0.0 - 0.4 => Negative
0.4- - 0.6 => Neutral
0.6 - 1.0 => Positive

Is such kind of mapping possible in spark. I searched around but could not find any. The NaiveBayesModel class in the RDD API has a predict method which just returns a double that is mapped according to the training set i.e if only 0,1 is there it will return only 0,1 and not in a scaled manner such as 0.0 - 1.0 as above.

Any pointers/advice on this would be incredibly helpful.

Edit - 1

Sample code

//Performs tokenization,pos tagging and then lemmatization
//Returns a array of string
val tokenizedString = Util.tokenizeData(text)
val hashingTF = new HashingTF()
//Returns a double 
//According to the training set 1.0 => Positive, 0.0 => Negative
val status = model.predict(hashingTF.transform(tokenizedString.toSeq))
if(status == 1.0) "Positive" else "Negative"

Sample dataset content

1,Awesome movie
0,This movie sucks

Of course the original dataset contains more longer sentences, but this should be enough for explanations I guess

Using the above code I am calculating. My question is the same

1) Neutrality handling in dataset In the above dataset if I am adding another category such as 2,This movie can be enjoyed by kids

For arguments sake, lets assume that it is a neutral review, then the model.predict method will give either 1.0,0.0,2.0 based on the passed in sentence.

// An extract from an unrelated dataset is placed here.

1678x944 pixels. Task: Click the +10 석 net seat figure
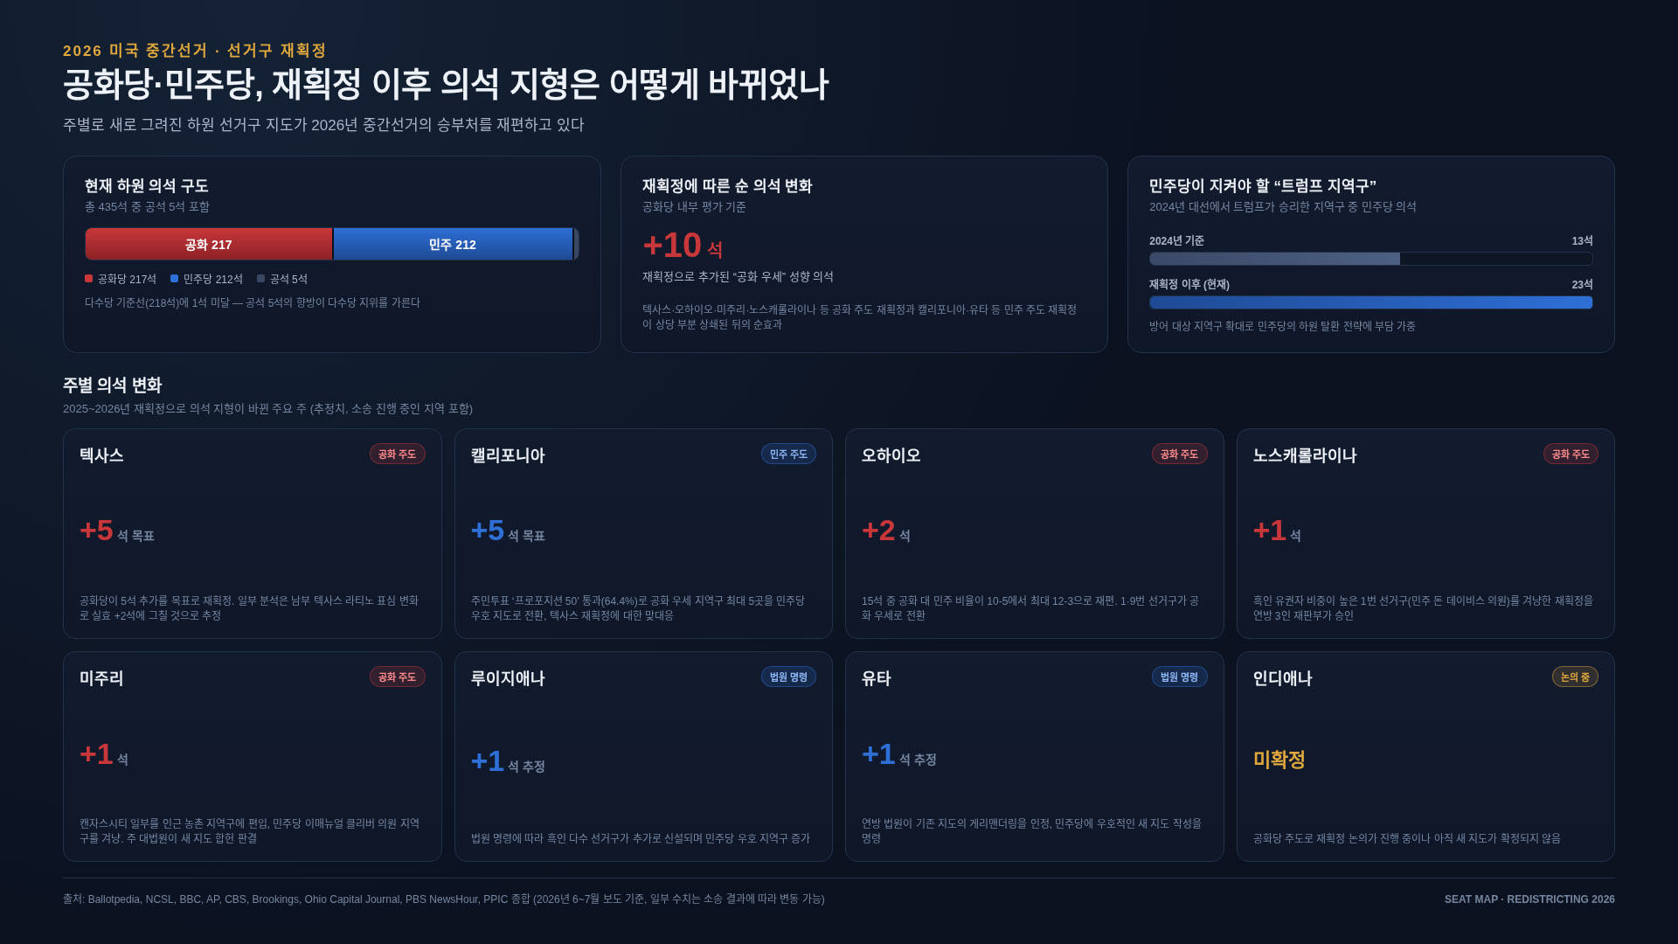[683, 246]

2) Using the model.predictProbabilities it gives an array of doubles, but I am not sure in what order it gives the result i.e index 0 is for negative or for positive? With three features i.e Negative,Positive,Neutral then in what order will that method return the predictions?

2

There are 2 best solutions below

1
On BEST ANSWER

It would have been helpful to have the code that builds the model (for your example to work, the 0.0 from the dataset must be converted to 0.0 as a Double in the model, either after indexing it with a StringIndexer stage, or if you converted that from the file), but assuming that this code works:

val status = model.predict(hashingTF.transform(tokenizedString.toSeq))
if(status == 1.0) "Positive" else "Negative"

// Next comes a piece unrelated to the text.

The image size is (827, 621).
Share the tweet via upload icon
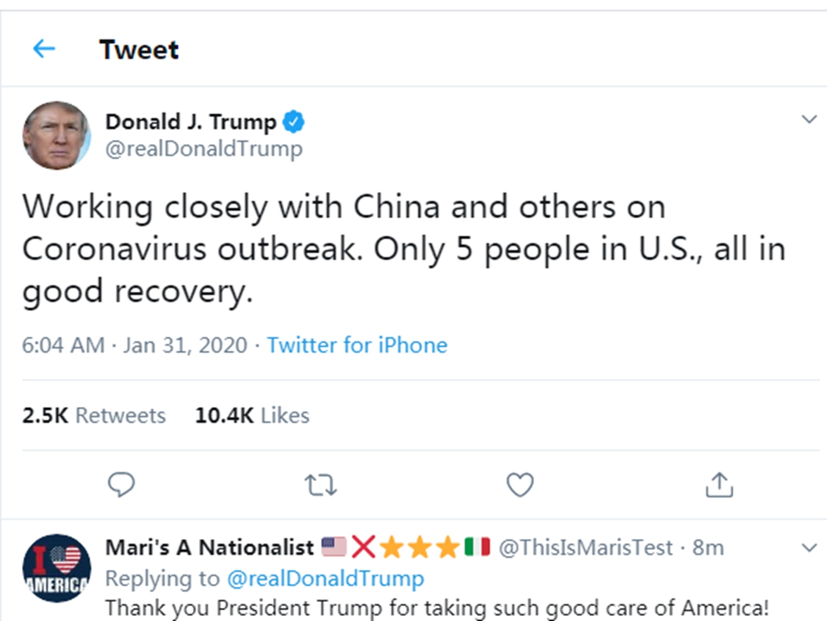click(x=719, y=484)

Then yes, it means the probabilities at index 0 is that of negative and at 1 that of positive (it's a bit strange and there must be a reason, but everything is a double in ML, even feature and category indexes). If you have something like this in your code:

val labelIndexer = new StringIndexer()
  .setInputCol("sentiment")
  .setOutputCol("indexedsentiment")
  .fit(trainingData) 

Then you can use labelIndexer.labels to identify the labels (probability at index 0 is for labelIndexer.labels at index 0.

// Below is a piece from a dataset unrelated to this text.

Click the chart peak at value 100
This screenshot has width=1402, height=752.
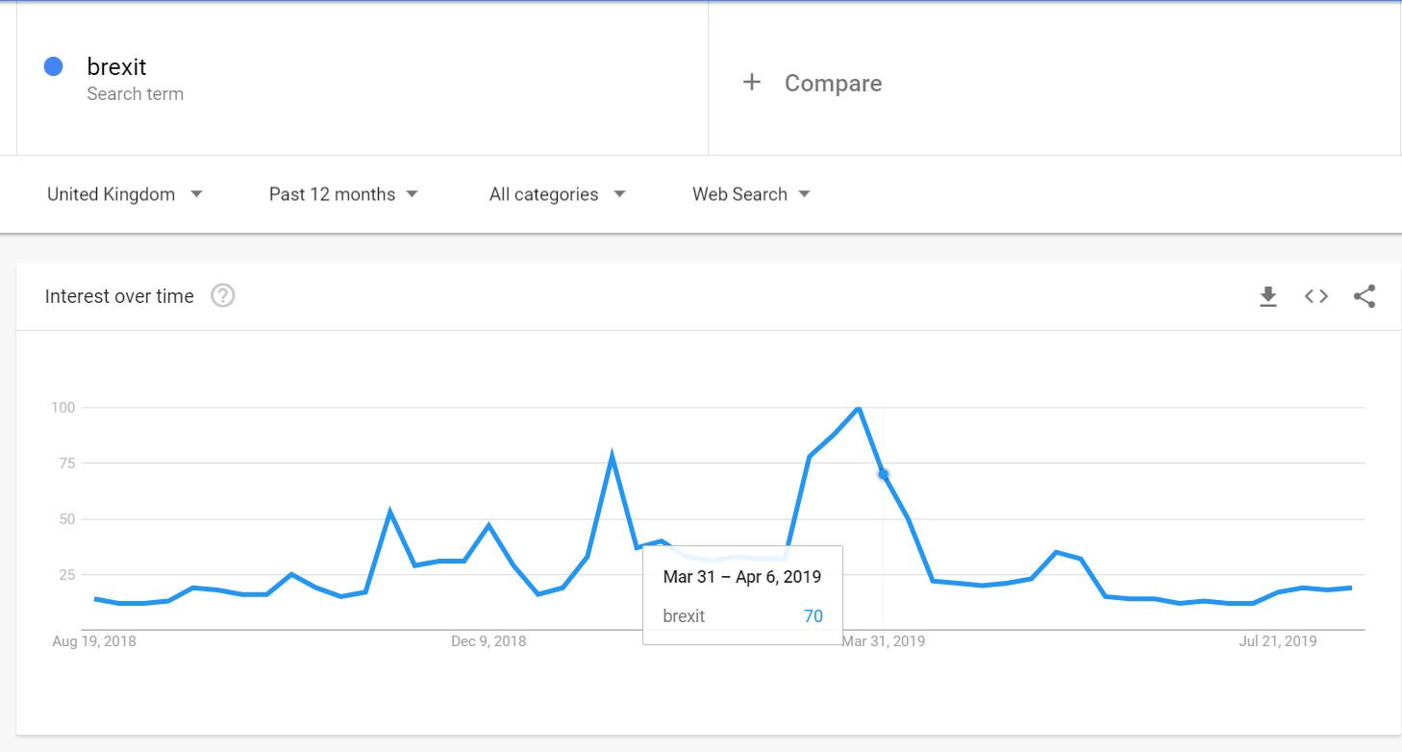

Now regarding your other questions.

  1. Neutrality can mean two different things. Type 1: a review contains as much positive and negative words Type 2: there is (almost) no sentiment expressed.
  2. A Neutral category can be very helpful if you want to manage Type 2. If that is the case, you need neutral examples in your dataset. Naive Bayes is not a good classifier to apply thresholding on the probabilities in order to determine Type 2 neutrality.
  3. Option 1: Build a dataset (if you think you will have to deal with a lot of Type 2 neutral texts). The good news is, building a neutral dataset is not too difficult. For instance you can pick random texts that are not movie reviews and assume they are neutral. It would be even better if you could pick content that is closely related to movies (but neutral), like a dataset of movie synopsis. You could then create a multi-class Naive Bayes classifier (between neutral, positive and negative) or a hierarchical classifier (first step is a binary classifier that determines whether a text is a movie review or not, second step to determine the overall sentiment).
  4. Option 2 (can be used to deal with both Type 1 and 2). As I said, Naive Bayes is not very great to deal with thresholds on the probabilities, but you can try that. Without a dataset though, it will be difficult to determine the thresholds to use. Another approach is to identify the number of words or stems that have a significant polarity. One quick and dirty way to achieve that is to query your classifier with each individual word and count the number of times it returns "positive" with a probability significantly higher than the negative class (discard if the probabilities are too close to each other, for instance within 25% - a bit of experimentations will be needed here). At the end, you may end up with say 20 positive words vs 15 negative ones and determine it is neutral because it is balanced or if you have 0 positive and 1 negative, return neutral because the count of polarized words is too low.

Good luck and hope this helped.

3
On

I am not sure if I understand the problem but:

  • prior in Naive Bayes is computed from the data and cannot be set manually.
  • in MLLib you can use predictProbabilities to obtain class probabilities.
  • in ML you can use setThresholds to set prediction threshold for each class.